■ Task to complete
Each line below should be restated word for word.

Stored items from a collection
▼▼▼

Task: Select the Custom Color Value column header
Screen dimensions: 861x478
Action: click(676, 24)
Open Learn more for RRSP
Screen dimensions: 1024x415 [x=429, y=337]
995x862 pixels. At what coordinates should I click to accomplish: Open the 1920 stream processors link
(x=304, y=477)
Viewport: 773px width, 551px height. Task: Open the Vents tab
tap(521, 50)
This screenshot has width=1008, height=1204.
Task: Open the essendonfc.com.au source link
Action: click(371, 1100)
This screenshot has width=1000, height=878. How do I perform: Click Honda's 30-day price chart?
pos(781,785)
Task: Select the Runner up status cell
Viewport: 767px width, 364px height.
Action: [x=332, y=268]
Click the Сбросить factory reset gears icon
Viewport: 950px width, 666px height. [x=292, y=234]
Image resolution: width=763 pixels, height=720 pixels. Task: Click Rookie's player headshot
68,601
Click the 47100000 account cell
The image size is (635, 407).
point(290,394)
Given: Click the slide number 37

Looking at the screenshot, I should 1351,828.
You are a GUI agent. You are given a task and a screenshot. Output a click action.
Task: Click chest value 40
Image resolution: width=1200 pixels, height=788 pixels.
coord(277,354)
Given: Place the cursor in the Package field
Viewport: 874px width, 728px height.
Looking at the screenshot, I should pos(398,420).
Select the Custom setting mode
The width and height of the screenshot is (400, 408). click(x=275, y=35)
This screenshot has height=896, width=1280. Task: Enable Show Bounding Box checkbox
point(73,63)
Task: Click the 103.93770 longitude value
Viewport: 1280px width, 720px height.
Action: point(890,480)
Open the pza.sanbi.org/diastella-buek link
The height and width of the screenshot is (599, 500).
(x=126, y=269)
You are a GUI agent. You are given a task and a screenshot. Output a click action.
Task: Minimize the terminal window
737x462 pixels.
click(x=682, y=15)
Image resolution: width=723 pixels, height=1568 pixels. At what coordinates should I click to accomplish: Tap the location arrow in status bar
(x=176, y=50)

▲▲▲

■ Solution
Task: Select the Custom Color Value column header
Screen dimensions: 861x478
Action: click(676, 24)
Open Learn more for RRSP
Screen dimensions: 1024x415 [x=429, y=337]
995x862 pixels. At what coordinates should I click to accomplish: Open the 1920 stream processors link
(x=304, y=477)
Viewport: 773px width, 551px height. Task: Open the Vents tab
tap(521, 50)
This screenshot has width=1008, height=1204.
Task: Open the essendonfc.com.au source link
Action: click(371, 1100)
This screenshot has width=1000, height=878. How do I perform: Click Honda's 30-day price chart?
pos(781,785)
Task: Select the Runner up status cell
Viewport: 767px width, 364px height.
Action: [x=332, y=268]
Click the Сбросить factory reset gears icon
Viewport: 950px width, 666px height. [x=292, y=234]
Image resolution: width=763 pixels, height=720 pixels. Task: Click Rookie's player headshot
68,601
Click the 47100000 account cell
The image size is (635, 407).
point(290,394)
Given: Click the slide number 37

Looking at the screenshot, I should 1351,828.
You are a GUI agent. You are given a task and a screenshot. Output a click action.
Task: Click chest value 40
Image resolution: width=1200 pixels, height=788 pixels.
coord(277,354)
Given: Place the cursor in the Package field
Viewport: 874px width, 728px height.
Looking at the screenshot, I should pos(398,420).
Select the Custom setting mode
The width and height of the screenshot is (400, 408). click(x=275, y=35)
This screenshot has height=896, width=1280. Task: Enable Show Bounding Box checkbox
point(73,63)
Task: Click the 103.93770 longitude value
Viewport: 1280px width, 720px height.
Action: point(890,480)
Open the pza.sanbi.org/diastella-buek link
The height and width of the screenshot is (599, 500).
(x=126, y=269)
You are a GUI agent. You are given a task and a screenshot. Output a click action.
Task: Minimize the terminal window
737x462 pixels.
click(x=682, y=15)
Image resolution: width=723 pixels, height=1568 pixels. At what coordinates should I click to accomplish: Tap the location arrow in status bar
(x=176, y=50)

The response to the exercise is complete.